Ms Gibson recalled the moment the truck raced towards her, saying she blacked-out several times in the aftermath.

“I know the Lord and my faith was grounded and I heard my name screamed out to be aware that a truck was coming down the hill or coming towards me,” she said.

“I looked over and saw that truck and the only thing I could do was take my hands, raise it towards the heavens and scream ‘Jesus!’ And after that for a minute or two I might have blacked, but I caught myself quickly. I had a sister there, I had a mother there, I had a daughter there, and all of them received injuries. They were not like me. They were able to be treated and go home. That day I told someone it made me feel like when Mary and Joseph were going point-to-point asking if they could get a room in the inn because at that time I was on the streets begging for help, asking people to move me, turn me over, sprinkle some water in my face so I could feel comfortable.
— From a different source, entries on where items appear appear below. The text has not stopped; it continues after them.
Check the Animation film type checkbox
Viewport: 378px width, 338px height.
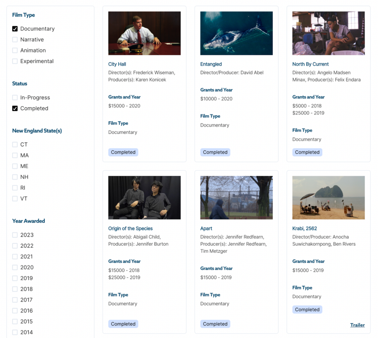15,50
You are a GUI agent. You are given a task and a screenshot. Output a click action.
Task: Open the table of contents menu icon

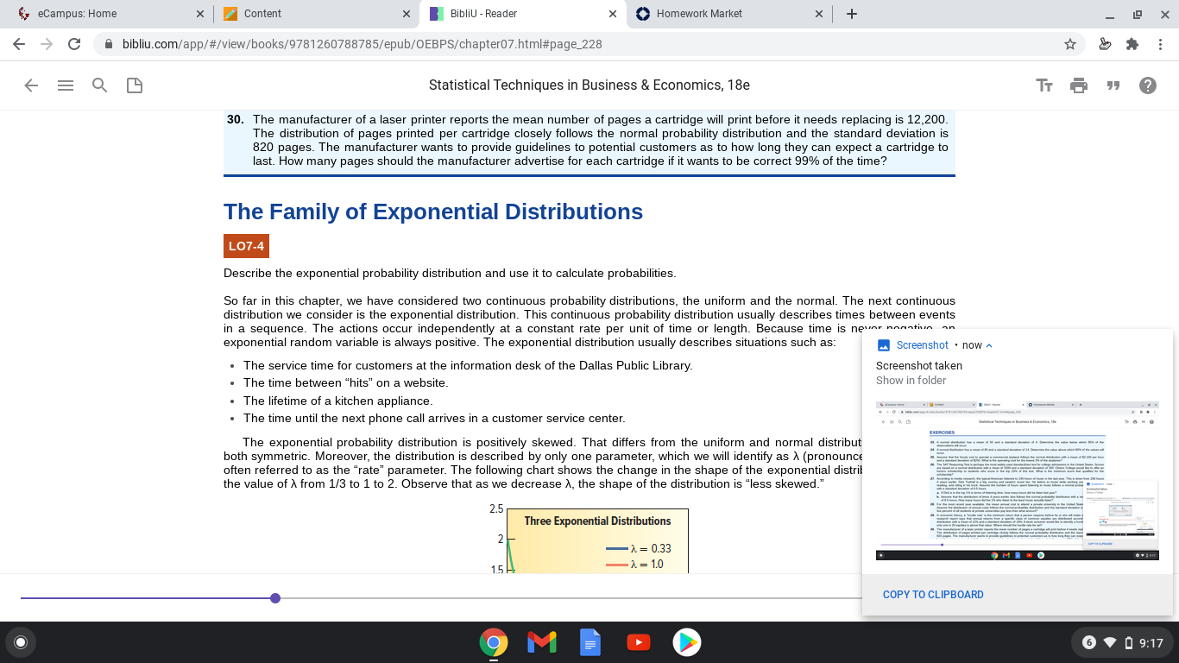point(66,85)
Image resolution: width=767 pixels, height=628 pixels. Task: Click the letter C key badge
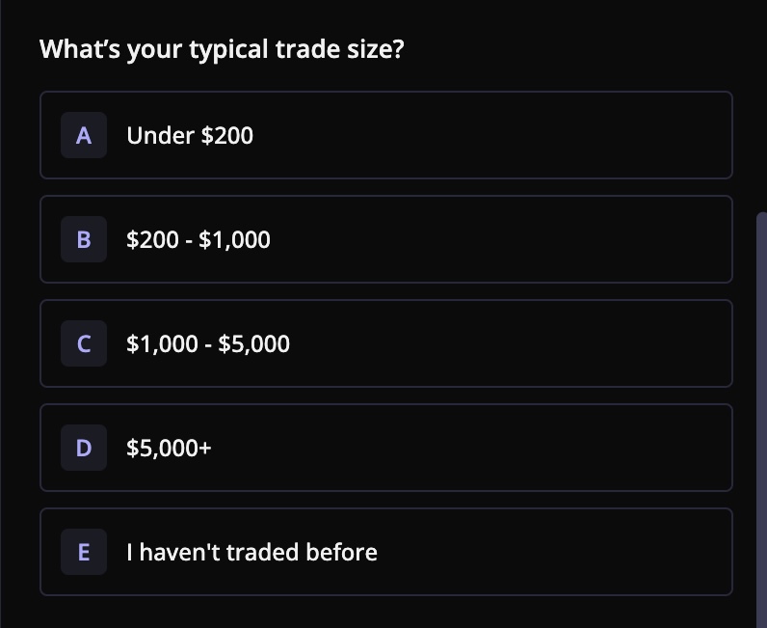pos(84,343)
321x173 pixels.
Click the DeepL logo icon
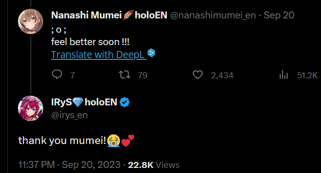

“I remember,” she said, “these gentlemen came and put me on the stretcher. They were running from ambulance to ambulance. All they were hearing is ‘it’s full, it’s full’. I remember someone saying, who does that gray van belong to, they said Road Traffic. They said man get her in there. I remember them slithering me up on the side, saying move the chairs on the side there. I know nothing from that point until I got to the hospital. I don’t know if I fell off to sleep. I don’t know if I blacked out. When I realized what was happening to me again, I remember hearing the talk over me again, breathe in, hold your breath, breathe out. I realized then I was in a CTC scan machine.”
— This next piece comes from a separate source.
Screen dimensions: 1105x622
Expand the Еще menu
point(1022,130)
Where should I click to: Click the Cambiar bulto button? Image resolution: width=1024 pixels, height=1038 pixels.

Nonetheless, Ms Gibson insisted a distinction must be made between the actions of the driver of the vehicle and people who carry “guns, knives to stab and kill.”

“This didn’t happen in this case,” she said. “We say we’re a Christian nation. At the same time if a person does something, I guess they have to be made responsible for it so I could see responsibility coming. There are lots of forms of responsibility for him. He’s very young…I don’t think he set out to do it.”
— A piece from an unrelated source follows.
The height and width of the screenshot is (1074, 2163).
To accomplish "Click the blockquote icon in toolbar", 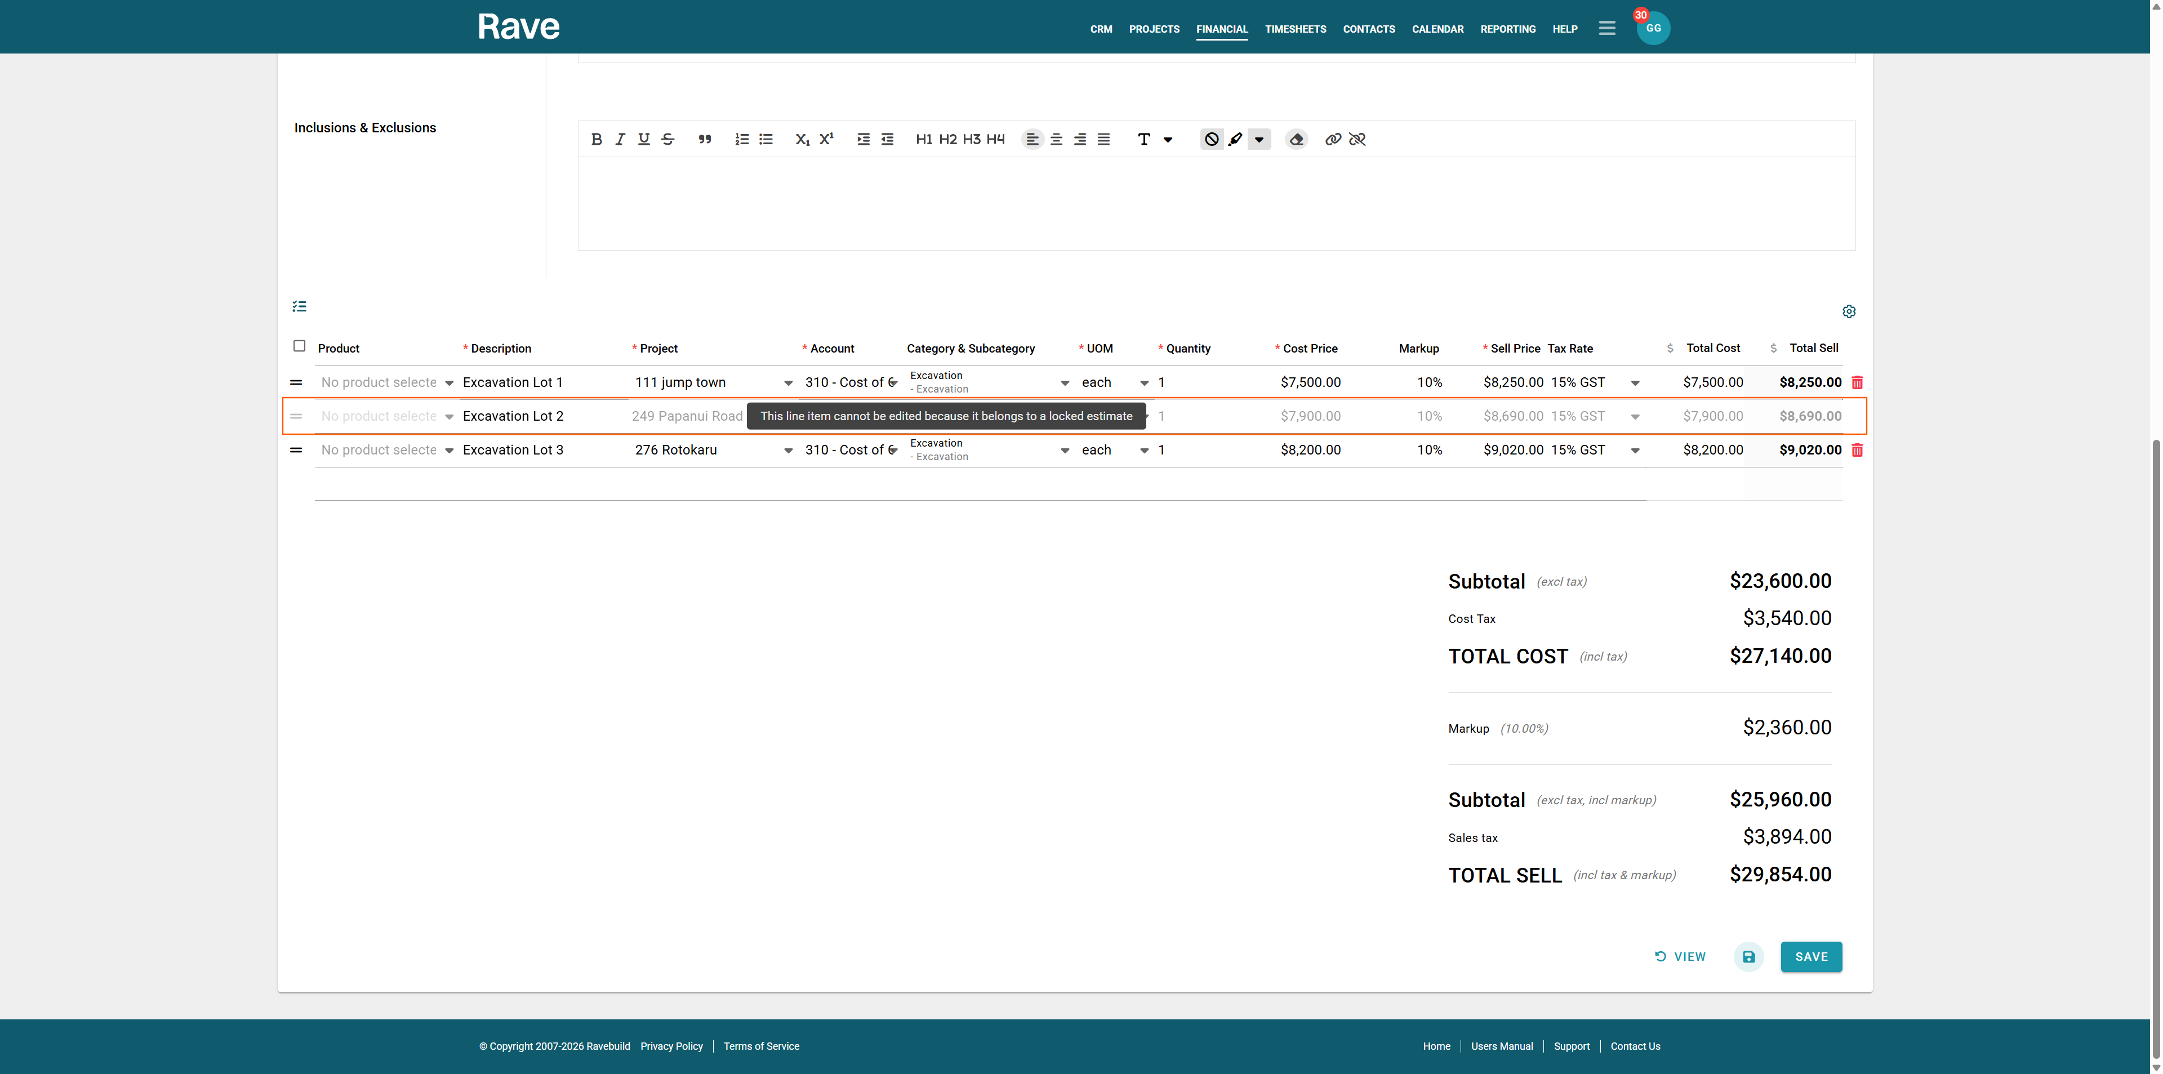I will [x=704, y=139].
The four women who died during the accident were Dianne Elizabeth Ferguson, 55, Kathleen Augusta Fernander, 51, Tabitha Charlene Haye, 41, and Tami Patrice Gibson, 48.

The accident took place in the area of East Street and Shirley Street. In total, 24 people were injured.

The incident forced the end of the parade, the annual celebration of the achievements of workers in the country.